-- Begin Quoted text --

The New York Times
February 22, 1998
 
Excerpts From Bay of Pigs Report
 

 
                 WASHINGTON -- Following are excerpts from "The Inspector
                 General's Survey of the Cuban Operation," a highly critical
          internal inquiry into the CIA's Bay of Pigs invasion in 1961. The 150-page
          report, one of the most secret documents of the Cold War, was released
          under the Freedom of Information Act to the National Security Archive, a
          nonprofit group that collects and publishes declassified Government
          reports.

          31. The agency committed at least four extremely serious mistakes in
          planning:

          a. Failure to subject the project, especially in its latter frenzied stages, to a
          cold and objective appraisal by the best operating talent available,
          particularly by those not involved in the operation, such as the Chief of
          Operations and the chiefs of the Senior Staffs. Had this been done, the
          two following mistakes (b and c, below) might have been avoided.

          b. Failure to advise the president, at an appropriate time, that success had
          become dubious and to recommend that the operation be therefore
          canceled and that the problem of unseating Castro be restudied.

          c. Failure to recognize that the project had become overt and that the
          military effort had become too large to be handled by the agency alone.

          d. Failure to reduce successive project plans to formal papers and to
          leave copies of them with the president and his advisers and to request
          specific written approval and confirmation thereof.

          32. Timely and objective scrutiny of the operation in the months before
          the invasion, including study of all available intelligence, would have
          demonstrated to agency officials that the clandestine paramilitary
          operations had almost totally failed, that there was no controlled and
          responsive underground movement ready to rally to the invasion force,
          and that Castro's ability both to fight back and to roll up the internal
          opposition must be very considerably upgraded.

-- End Quoted text --
-- Begin Provided data --

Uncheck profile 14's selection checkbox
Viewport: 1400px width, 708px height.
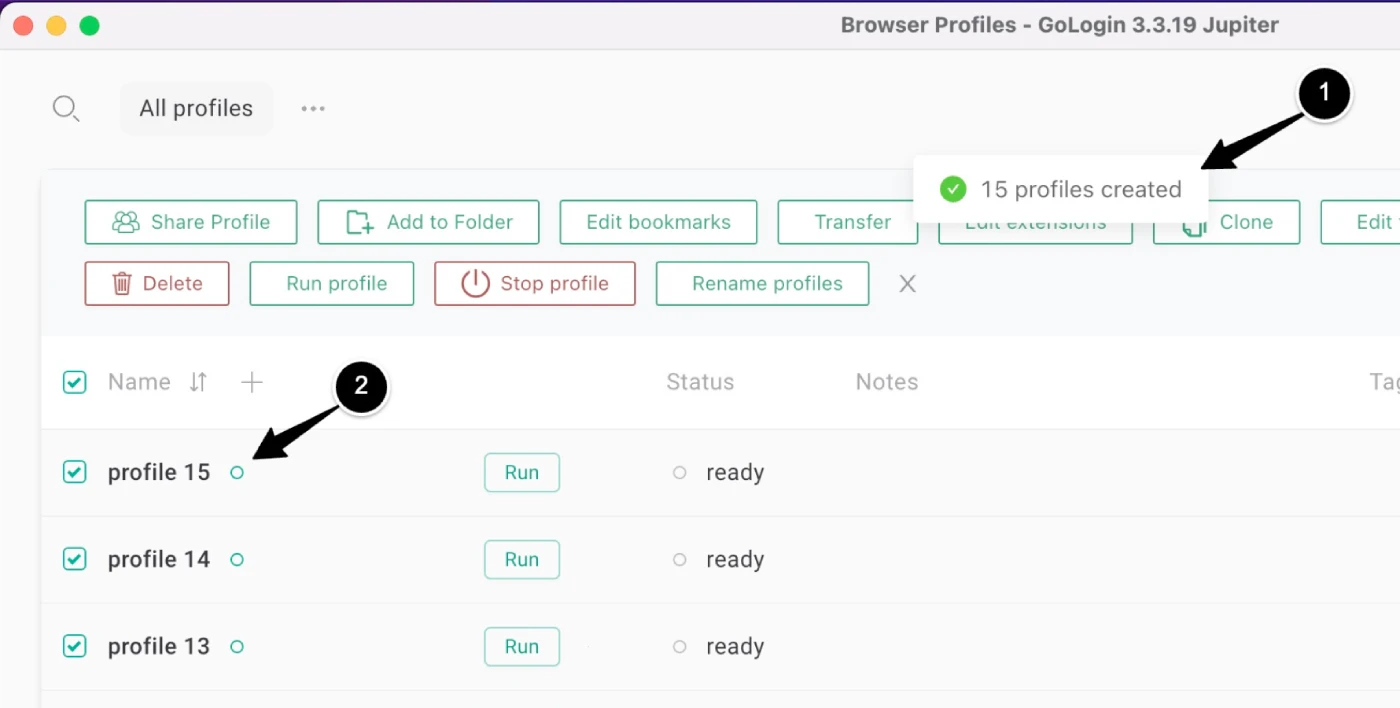click(74, 559)
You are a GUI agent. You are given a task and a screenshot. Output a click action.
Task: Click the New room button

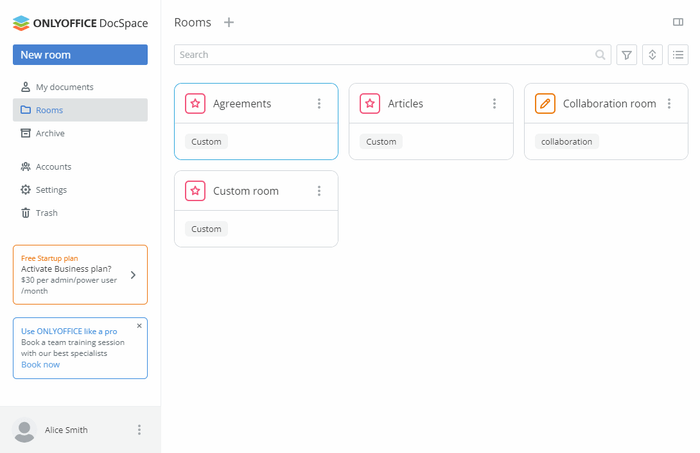point(80,55)
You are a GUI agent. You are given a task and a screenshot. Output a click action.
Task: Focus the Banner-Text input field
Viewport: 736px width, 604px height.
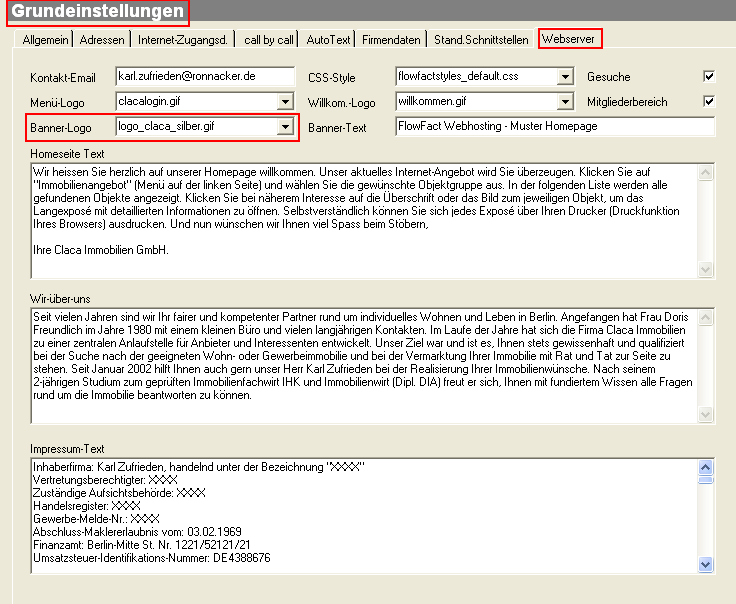[x=555, y=126]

-- End Provided data --

Work instructions>
• A. According to the Bay of Pigs report excerpts, to which organization was the report released under the Freedom of Information Act?
• B. List every planning mistake that the Bay of Pigs report excerpts attribute to the agency.
• C. Reproduce the stretch of the Bay of Pigs report excerpts from "c. Failure to" through "and confirmation thereof.".

The replies>
• A. The National Security Archive, a nonprofit group that collects and publishes declassified Government reports.

• B.
- Failure to subject the project, especially in its latter frenzied stages, to a cold and objective appraisal by the best operating talent available, particularly by those not involved in the operation.
- Failure to advise the president, at an appropriate time, that success had become dubious and to recommend that the operation be canceled and the problem of unseating Castro be restudied.
- Failure to recognize that the project had become overt and that the military effort had become too large to be handled by the agency alone.
- Failure to reduce successive project plans to formal papers, to leave copies of them with the president and his advisers, and to request specific written approval and confirmation thereof.

• C.
c. Failure to recognize that the project had become overt and that the
          military effort had become too large to be handled by the agency alone.

          d. Failure to reduce successive project plans to formal papers and to
          leave copies of them with the president and his advisers and to request
          specific written approval and confirmation thereof.